There’s a reason for this. The game is the product of Ron Gilbert and Gary Winnick, two veterans of the industry who cut their teeth creating timeless adventure games in the glory days of LucasArts. Games like Maniac Mansion and Monkey Island are, to many, the pinnacle of classic point and click titles, and it’s no accident that Gilbert and Winnick were heavily involved in both of these, as well as many others.

Despite the decline in popularity of the genre, there’s obviously still an appetite out there, as Thimbleweed Park’s 15,000 plus Kickstarter backers can attest. So, will they be happy? You betcha.

The game opens in 1987 with the suspicious murder in the town of Thimbleweed Park, and two FBI agents (with more than a passing resemblance to a certain X-Files duo) are brought in to investigate. Straight away it’s clear something is up. The town’s sheriff is evasive, as is the remarkably similar looking coroner, and it’s hard to get a straight answer from anyone. You play through several flashbacks of various characters, and slowly piece together the story of the town and its odd inhabitants.

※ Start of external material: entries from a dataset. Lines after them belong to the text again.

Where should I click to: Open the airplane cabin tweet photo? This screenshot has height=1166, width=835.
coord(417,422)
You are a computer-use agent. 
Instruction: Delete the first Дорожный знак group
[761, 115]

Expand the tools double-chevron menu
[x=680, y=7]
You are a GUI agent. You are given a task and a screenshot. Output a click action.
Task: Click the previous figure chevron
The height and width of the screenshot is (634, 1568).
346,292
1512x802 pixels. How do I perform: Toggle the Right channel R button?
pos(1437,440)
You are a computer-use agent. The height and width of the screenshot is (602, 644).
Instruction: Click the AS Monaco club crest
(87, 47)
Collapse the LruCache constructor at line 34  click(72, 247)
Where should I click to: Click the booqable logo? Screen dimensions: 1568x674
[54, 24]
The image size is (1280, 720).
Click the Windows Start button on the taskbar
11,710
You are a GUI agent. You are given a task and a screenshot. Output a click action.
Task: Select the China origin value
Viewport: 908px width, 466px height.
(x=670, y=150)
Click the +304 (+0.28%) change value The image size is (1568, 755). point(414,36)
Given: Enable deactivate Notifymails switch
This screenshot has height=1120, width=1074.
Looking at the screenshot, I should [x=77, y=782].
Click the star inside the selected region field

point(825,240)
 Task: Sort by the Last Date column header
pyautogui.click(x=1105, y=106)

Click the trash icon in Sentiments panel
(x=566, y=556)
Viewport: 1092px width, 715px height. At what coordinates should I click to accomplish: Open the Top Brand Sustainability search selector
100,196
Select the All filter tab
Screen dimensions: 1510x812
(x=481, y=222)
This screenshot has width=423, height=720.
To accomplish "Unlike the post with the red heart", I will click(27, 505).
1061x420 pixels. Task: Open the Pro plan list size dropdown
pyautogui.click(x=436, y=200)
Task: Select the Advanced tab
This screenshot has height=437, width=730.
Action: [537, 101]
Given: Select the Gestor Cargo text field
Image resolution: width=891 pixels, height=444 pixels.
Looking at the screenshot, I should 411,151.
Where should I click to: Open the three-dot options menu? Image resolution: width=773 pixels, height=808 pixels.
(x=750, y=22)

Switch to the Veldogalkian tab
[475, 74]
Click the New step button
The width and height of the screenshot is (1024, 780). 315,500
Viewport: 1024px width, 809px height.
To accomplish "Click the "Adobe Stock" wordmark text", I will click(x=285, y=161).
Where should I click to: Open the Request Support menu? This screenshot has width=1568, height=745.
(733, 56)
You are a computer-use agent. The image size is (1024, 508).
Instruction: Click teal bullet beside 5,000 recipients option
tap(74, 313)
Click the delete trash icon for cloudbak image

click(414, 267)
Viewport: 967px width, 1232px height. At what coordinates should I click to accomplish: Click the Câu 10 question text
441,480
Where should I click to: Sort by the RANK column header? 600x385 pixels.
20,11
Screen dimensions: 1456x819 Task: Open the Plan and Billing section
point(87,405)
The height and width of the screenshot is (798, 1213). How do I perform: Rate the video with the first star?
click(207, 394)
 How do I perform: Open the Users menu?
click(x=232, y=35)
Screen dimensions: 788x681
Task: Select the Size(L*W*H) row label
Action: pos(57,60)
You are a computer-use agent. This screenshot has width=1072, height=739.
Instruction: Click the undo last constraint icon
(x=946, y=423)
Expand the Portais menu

The gameplay is classic point and click. Before doing anything you need to select the appropriate verb (give, open, talk etc) and then the item or person. The interface will be instantly familiar to anyone who’s played these sorts of titles before, but for newcomers it will probably seem laborious. The developers seems conscious that they risk alienating the uninitiated, and throw players a bone with a ‘casual mode’, that makes the game easier, simplifying some of the more convoluted puzzles, or removing them altogether.

It’s a nice gesture, and although none of the puzzles devolve into anything too obscure, there are plenty of moments on the ‘hard’ setting that would have laptops flung across the room in sheer frustration for those that didn’t cut their teeth on the classics. Overall, the game brilliantly balances its difficulty to offer a decent challenge, but still remains fun.

The switching between characters and their various tasks means that when you get stuck (and you will), you can take a break and follow someone else for a bit. When you come back to whatever stumped you, the answer is usually painfully clear. I spent a good hour trying to get past a staircase early on in the game, using every single combination of items, only for the (deceptively simple) answer to hit me later on in the day after some serious mulling. It's the sense of achievement that is unique to adventure games.

Many of the LucasArts games were notorious for their wry sense of humour and fourth wall breaking, and Thimbleweed Park is no exception. The jokes come thick and fast, and while they don’t all hit, the sheer wealth of the material means you’re not waiting too long before a line gets a laugh. A lot of the humour is referential (there’s a whole sub-plot about getting a job as a game developer at ‘MmucasFlem Games’), and chances are that new players will miss out on a fair chunk of the gags. For seasoned players though, the game offers a continuous nostalgic embrace, as it mischievously slaps a ‘Kick Me’ sign on your back.

The cast of characters is wide and varied, with several standouts (most notably the foul-mouthed Ransome the Clown, affected by a curse that means he can’t remove his make-up), but none of them hit the peaks of the genre, and the two main protagonists, FBI agents Ray and Reyes, are the most vanilla of the lot, feeling like simple conduits for the player. It seems a petty complaint, but with the rest of the game so brilliantly hitting all the right notes, the lack of truly iconic characters is notable.

For anyone with an interest in point and click adventure games, Thimbleweed Park is a must. It easily holds its own alongside the classics of the genre, and feels like a time capsule from a golden era in gaming. For newer players without any frame of reference, it’s a much tougher sell. Arguably, the game isn’t made with them in mind, and although the casual mode makes concessions, at its core it’s still a very traditional game that won’t appeal to everyone. These people have my utmost sympathy, because they’re really missing out.